C’était en août 2016. J’avais commencé à chercher du travail. Je n’arrêtais pas de harceler un restaurateur pour qu’il me prenne en contrat d’apprentissage. Il a vu ma détermination. Il m’a appelé, j’ai décroché un entretien, et il m’a pris pour un stage. Je voulais préparer ma vie future. Devenir débrouillard. Travailler. Être prêt à assumer, à faire des choses pour m’en sortir.
Tout content, j’ai annoncé la (bonne) nouvelle à ma mère. Seulement voilà. Il fallait, pour commencer, acheter une mallette de couteaux, à 100 euros. Ma mère n’avait pas les moyens. Elle était inscrite à la Banque de France, c’est à dire endettée de plus de 20 000 euros.
Je me suis renseigné. La mission locale, à Caudry, pouvait m’aider, mais il fallait avancer la somme, et une fois l’article acheté, ils pouvaient me rembourser. Même cela, ma mère ne le pouvait pas.
Cela m’a rendu encore plus mal. Encore une fois, je me suis dit que ne pouvais rien faire. On m’offre une opportunité et je ne peux pas la saisir. Je n’allais plus en cours, et je n’avais plus envie d’y retourner. Il y avait du harcèlement, à l’école.
J’ai encore plus déprimé. Je pensais à ma vie de famille avant la séparation de mes parents. Il y avait des choses super sombres, des choses bien, aussi. Cela m’a rendu encore plus triste. J’ai pleuré des heures et des jours entiers. J’ai pleuré avec mes sœurs.

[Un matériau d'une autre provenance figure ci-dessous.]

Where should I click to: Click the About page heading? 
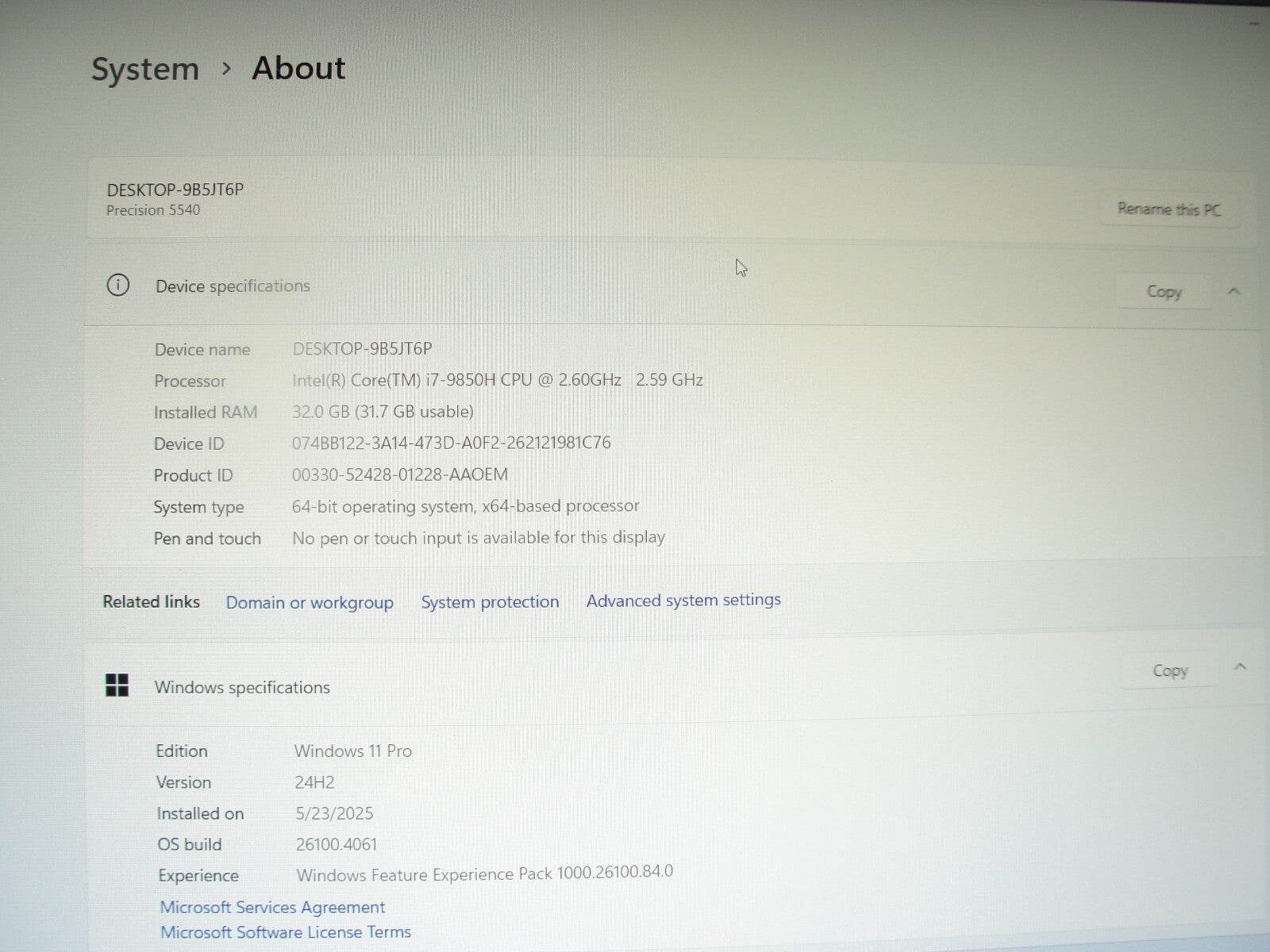(298, 68)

Après, je me suis énervé. Cette histoire de couteaux, ce fut le déclencheur. Une semaine plus tard, j’ai décidé de prendre mon indépendance. Je suis parti. J’ai préparé deux sacs, comme si je préparais en voyage. J’ai pris la moitié de mes vêtements, des bijoux.

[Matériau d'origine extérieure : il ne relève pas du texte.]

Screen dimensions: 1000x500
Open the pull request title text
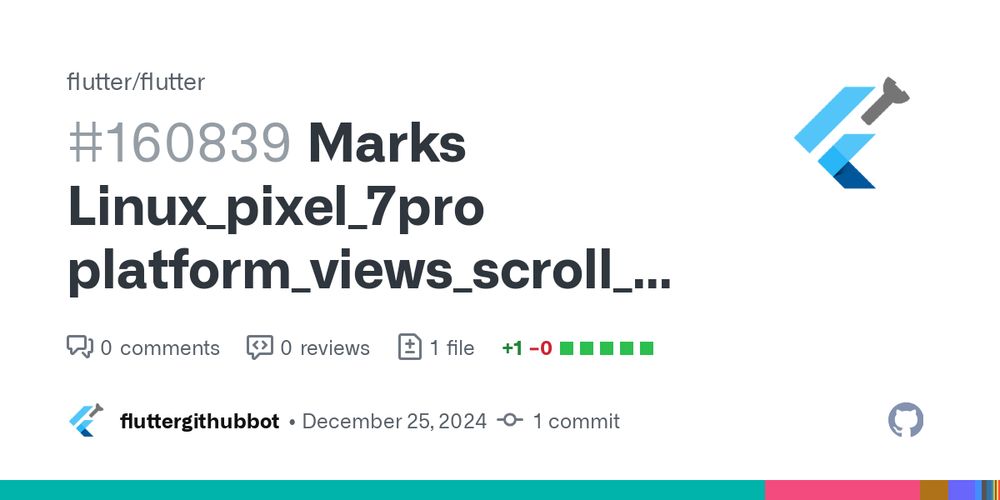click(x=369, y=209)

“Ou est-ce que tu vas aller ?”, m’a demandé ma mère. Je n’avais vraiment réfléchi à la question. J’étais arrivé à un stade où je m’en foutais de ce qu’il pouvait arriver. Après avoir préparé mon sac, j’ai quand même tapé sur Google : “foyer / Caudry”.

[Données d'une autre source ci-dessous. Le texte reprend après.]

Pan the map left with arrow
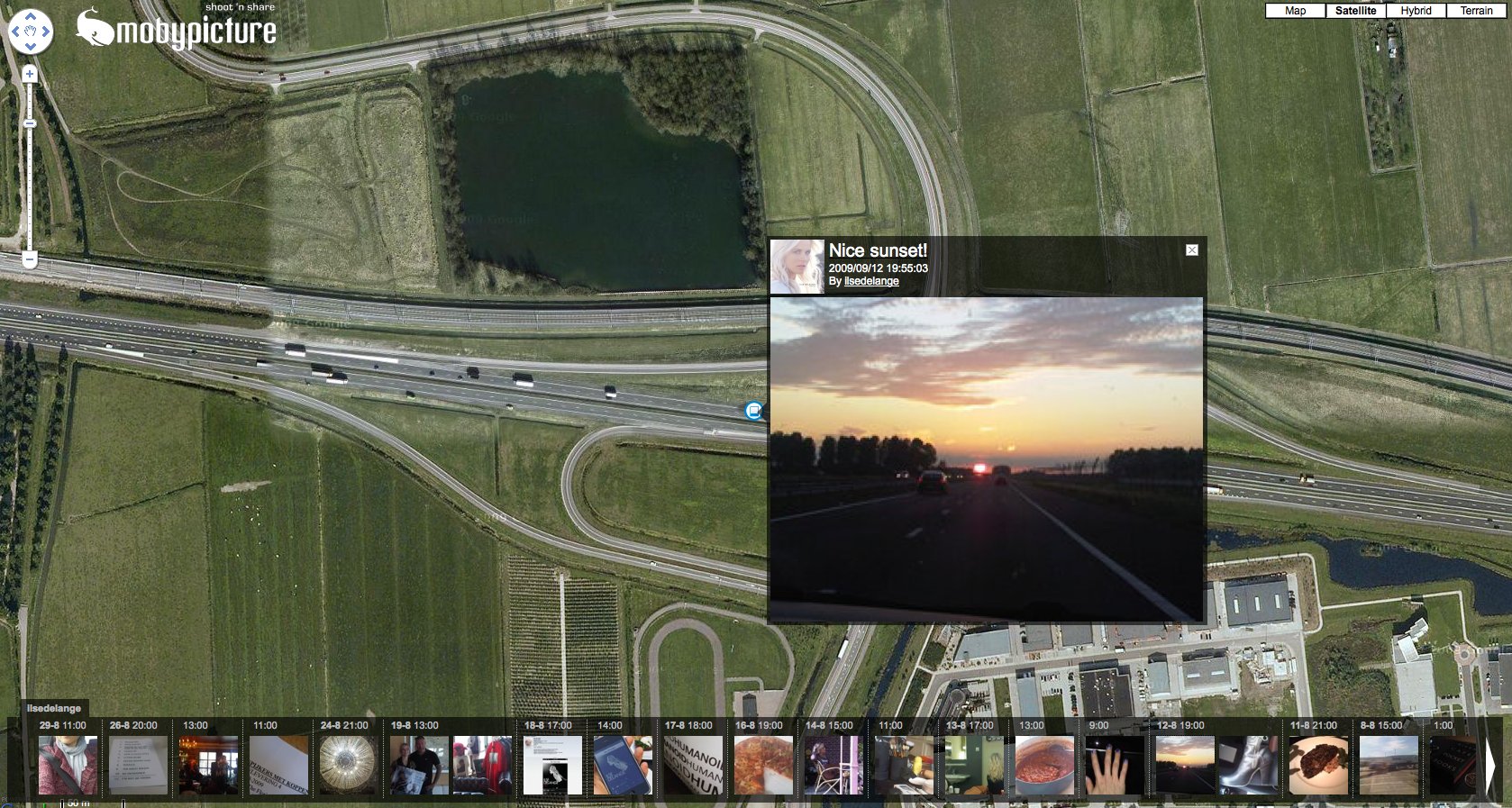 (x=15, y=32)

Un foyer de l’enfance, boulevard du 19-mars, est apparu à l’écran. Une fois sur place, j’ai expliqué que ma situation familiale était compliquée, que j’allais dormir dehors. Je l’avais déjà fait une fois, à 15 ans. Les responsables ont appelé le centre social. J’ai attendu une heure. Ils m’ont donné une chambre. C’était un nouveau départ.
Sur le moment, ce ne fut pas difficile de partir. Il le fallait. Ma mère était triste. Pour elle, je suis toujours son bébé. Elle savait que je voulais partir… j’avais déjà fugué à 5 ans ! Elle a fini par comprendre les raisons de mon départ. Aujourd’hui, on se parle toujours, et elle m’aide, quand elle peut. Elle m’a dit regretter de ne pas avoir acheté la mallette. Ce n’était pas de sa faute. Il y a tellement d’autres raisons pour lesquelles je suis parti. La relation avec mon père, toxique, les insultes, le fait d’être sans cesse rabaissé, l’alcool… Quand mon père ca n’allait plus, je ne suis réfugié chez ma mère, et il a fallu partir à nouveau.
Au deuxième foyer, à Cambrai, j’ai fait beaucoup de rencontres, des bonnes et des mauvaises. Certaines personnes étaient tombées dans la drogue dure, d’autres étaient plus sereines. Au foyer, tous les gens m’ont aidé à financer une mallette de couteaux, pour que je puisse prendre mon indépendance.
La cuisine m’a permis d’évoluer, de développer mes compétences. J’ai fait plusieurs métiers. J’ai ensuite fait l’Epide, un stage dans une structure militaire. C’est comme faire l’armée, mais en moins pire. J’ai travaillé comme agent de sécurité, et suis aujourd’hui en bac pro commerce. Maintenant je me sens prêt à faire ce dont je n’étais pas capable il y a quelques années.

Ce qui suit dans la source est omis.